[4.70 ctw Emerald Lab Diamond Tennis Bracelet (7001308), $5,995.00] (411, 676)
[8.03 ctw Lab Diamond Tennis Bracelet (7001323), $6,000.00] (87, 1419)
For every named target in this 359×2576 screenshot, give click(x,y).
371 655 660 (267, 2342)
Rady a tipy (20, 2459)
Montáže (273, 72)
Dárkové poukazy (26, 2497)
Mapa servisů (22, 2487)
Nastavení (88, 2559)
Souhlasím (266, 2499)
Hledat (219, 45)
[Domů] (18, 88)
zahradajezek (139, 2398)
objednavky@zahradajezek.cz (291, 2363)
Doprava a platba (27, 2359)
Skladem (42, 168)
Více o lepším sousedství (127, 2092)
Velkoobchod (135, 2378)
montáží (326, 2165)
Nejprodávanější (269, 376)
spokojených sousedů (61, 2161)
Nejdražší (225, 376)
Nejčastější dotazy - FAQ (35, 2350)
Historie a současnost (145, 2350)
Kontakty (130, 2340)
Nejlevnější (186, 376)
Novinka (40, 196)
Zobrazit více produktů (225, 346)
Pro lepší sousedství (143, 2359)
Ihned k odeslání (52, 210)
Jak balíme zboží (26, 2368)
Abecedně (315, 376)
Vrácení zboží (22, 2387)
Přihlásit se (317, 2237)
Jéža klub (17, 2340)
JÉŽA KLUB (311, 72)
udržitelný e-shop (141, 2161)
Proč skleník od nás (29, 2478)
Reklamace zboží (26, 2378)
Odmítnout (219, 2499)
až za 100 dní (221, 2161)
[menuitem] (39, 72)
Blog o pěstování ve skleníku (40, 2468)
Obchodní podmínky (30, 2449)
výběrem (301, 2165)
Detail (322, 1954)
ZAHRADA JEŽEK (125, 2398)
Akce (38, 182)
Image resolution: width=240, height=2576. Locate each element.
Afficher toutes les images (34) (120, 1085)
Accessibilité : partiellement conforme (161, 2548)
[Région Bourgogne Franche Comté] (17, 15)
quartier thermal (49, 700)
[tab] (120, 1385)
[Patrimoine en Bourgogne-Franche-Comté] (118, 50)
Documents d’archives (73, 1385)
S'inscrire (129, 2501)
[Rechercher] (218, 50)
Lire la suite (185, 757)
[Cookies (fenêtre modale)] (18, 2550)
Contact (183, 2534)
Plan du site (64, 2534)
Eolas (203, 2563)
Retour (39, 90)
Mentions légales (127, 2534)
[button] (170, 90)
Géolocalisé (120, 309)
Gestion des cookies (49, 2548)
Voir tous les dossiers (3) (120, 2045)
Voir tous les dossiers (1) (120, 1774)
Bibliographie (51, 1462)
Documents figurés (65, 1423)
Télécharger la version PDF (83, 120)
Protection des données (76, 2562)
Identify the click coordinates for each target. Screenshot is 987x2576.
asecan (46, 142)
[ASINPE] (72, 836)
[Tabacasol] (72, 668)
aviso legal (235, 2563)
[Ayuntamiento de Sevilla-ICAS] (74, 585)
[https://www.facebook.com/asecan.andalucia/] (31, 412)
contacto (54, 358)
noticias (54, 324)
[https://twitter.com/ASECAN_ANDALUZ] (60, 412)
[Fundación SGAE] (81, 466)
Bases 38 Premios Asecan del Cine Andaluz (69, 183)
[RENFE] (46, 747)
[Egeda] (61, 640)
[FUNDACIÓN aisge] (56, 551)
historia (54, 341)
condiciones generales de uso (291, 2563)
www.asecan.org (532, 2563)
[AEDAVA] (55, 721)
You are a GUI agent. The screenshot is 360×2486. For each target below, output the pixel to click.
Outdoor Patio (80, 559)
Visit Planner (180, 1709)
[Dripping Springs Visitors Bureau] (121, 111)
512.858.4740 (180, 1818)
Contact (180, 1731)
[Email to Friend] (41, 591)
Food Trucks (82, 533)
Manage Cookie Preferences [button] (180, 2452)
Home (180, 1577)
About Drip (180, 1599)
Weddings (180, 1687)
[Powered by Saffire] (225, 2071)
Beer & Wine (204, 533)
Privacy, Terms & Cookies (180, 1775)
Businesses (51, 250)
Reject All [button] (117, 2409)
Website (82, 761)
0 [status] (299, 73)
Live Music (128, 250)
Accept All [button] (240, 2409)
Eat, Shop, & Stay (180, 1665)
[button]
* * * *
Your answer is to contain exactly the lines from the one holding "0 [status] (299, 73)" to the end of the entries, with no other line.

TASK OUTPUT:
0 [status] (299, 73)
Live Music (128, 250)
Accept All [button] (240, 2409)
Eat, Shop, & Stay (180, 1665)
[button]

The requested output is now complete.